(Dataset content begins)
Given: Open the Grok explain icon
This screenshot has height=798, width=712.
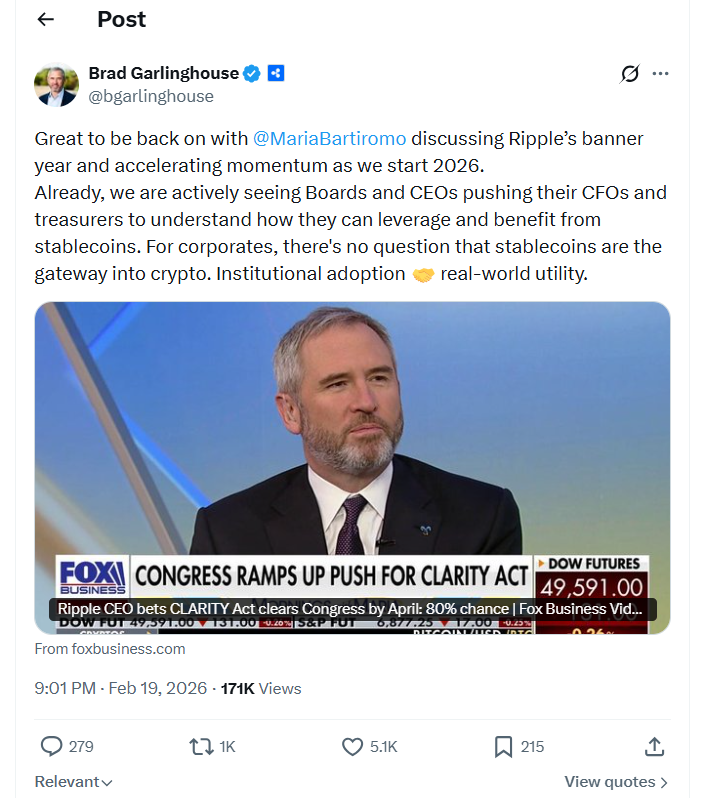Looking at the screenshot, I should point(629,73).
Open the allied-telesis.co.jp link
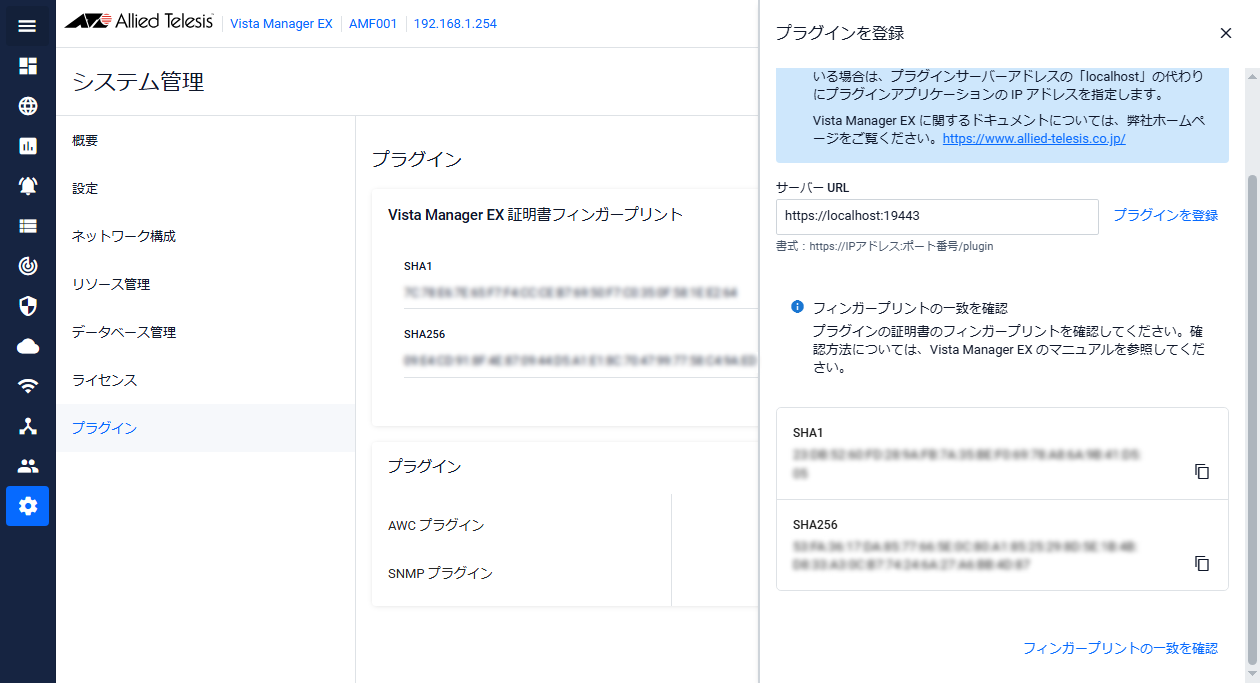This screenshot has height=683, width=1260. (x=1034, y=139)
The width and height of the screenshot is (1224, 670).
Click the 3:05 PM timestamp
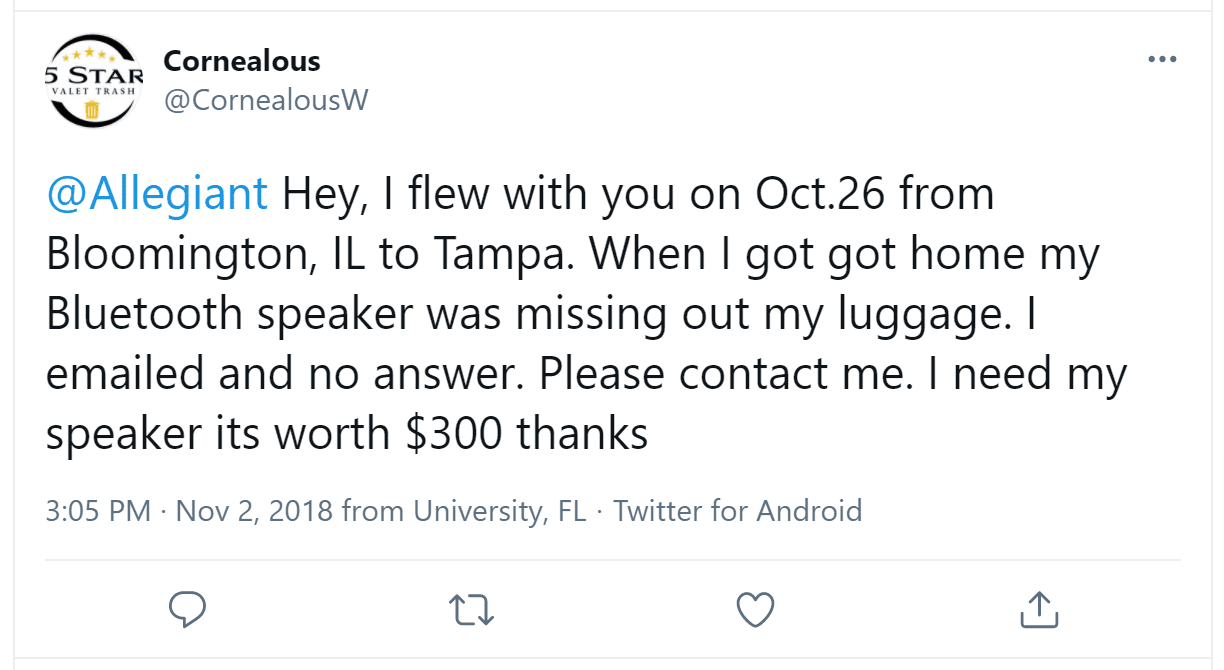point(98,511)
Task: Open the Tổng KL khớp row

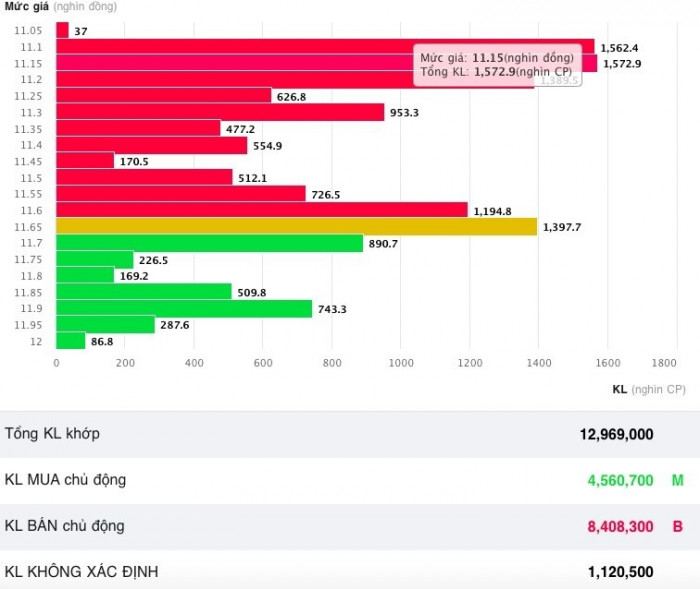Action: [x=350, y=434]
(Dataset content ends)
_Problem requirements_. Drop the images and repeat the data exactly.

_Solution below_.
Given: Open the Grok explain icon
This screenshot has height=798, width=712.
Looking at the screenshot, I should point(629,73).
Open the allied-telesis.co.jp link
This screenshot has height=683, width=1260. (x=1034, y=139)
The width and height of the screenshot is (1224, 670).
Click the 3:05 PM timestamp
point(98,511)
Task: Open the Tổng KL khớp row

Action: [x=350, y=434]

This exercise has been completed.